• 本文抜粋:
>>>
ユーモア・エッセイ『どくとるマンボウ』シリーズなどでおなじみの北杜夫が自身をモデルに書いた同名小説が、ついに映画化!
現在、まさに本サイト内で同映画のマンガ(作画:大橋裕之氏)を公開中、もちろん映画も絶賛公開中の『ぼくのおじさん』を、特別レビューしちゃいますっ。ぜひ本レビューを読んで、映画館に足を運んでみてください。
映画『ぼくのおじさん』
本作は、『どくとるマンボウ』シリーズでも知られる作家・北杜夫による児童小説を映像化した作品だ。小学4年生の春山雪男(はるやま・ゆきお、演:大西利空)を語り部に、春山一家に居候するさえない“おじさん”のどうにもダメダメな日常と、ハワイにおけるちょっとした冒険、そして愛らしいロマンスの模様を綴っていく。
松田龍平演じる“おじさん”は、原作者自身の体験が多分に投影されたキャラクターだ(北杜夫も若い頃、兄夫婦の家で居候をしていた)。大学で臨時講師をつとめるインテリながら、私生活ではとにかくだらしのない怠け者。口を開けば屁理屈ばかりで、お金もロクに持っておらず、非常にケチだ。……こう書くとまるで救いがないのだが、基本的には悪気のない人間であるし、それなりにチャーミングな部分だってないではない。
<<<
• 取り組む課題:
1. 本文のうち、「ユーモア・エッセイ『どくとる」から「館に足を運んでみてください。」までをそのまま出力してください。
2. 本文で「松田龍平演じる“おじさん”は」で始まる段落を、主な事実を残したまま箇条書きに書き直してください。
このあとのデータは、本文とは別の資料です。

• 提示データ:
>>>
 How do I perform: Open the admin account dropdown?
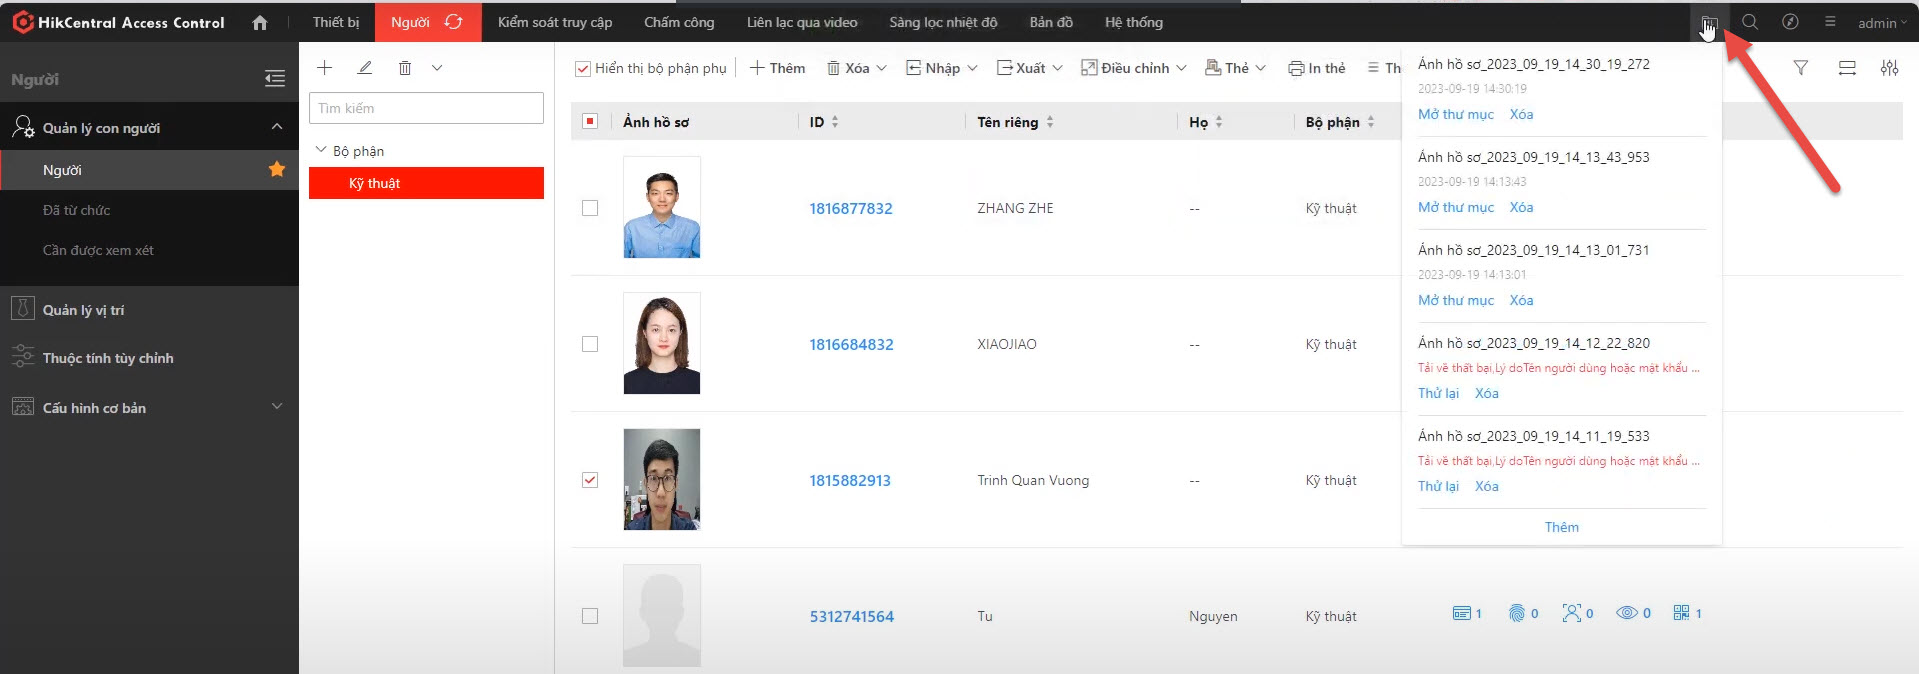click(1881, 23)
<<<
• 課題ごとの解答:
1.
ユーモア・エッセイ『どくとるマンボウ』シリーズなどでおなじみの北杜夫が自身をモデルに書いた同名小説が、ついに映画化!
現在、まさに本サイト内で同映画のマンガ(作画:大橋裕之氏)を公開中、もちろん映画も絶賛公開中の『ぼくのおじさん』を、特別レビューしちゃいますっ。ぜひ本レビューを読んで、映画館に足を運んでみてください。

2.
- 松田龍平が演じる“おじさん”は、原作者自身の体験が多分に投影された人物である(北杜夫も若い頃、兄夫婦の家で居候していた)。
- 大学で臨時講師をつとめるインテリだが、私生活はだらしのない怠け者である。
- 口を開けば屁理屈ばかりで、お金もロクに持っておらず、非常にケチである。
- それでも基本的には悪気がなく、それなりにチャーミングな部分もある。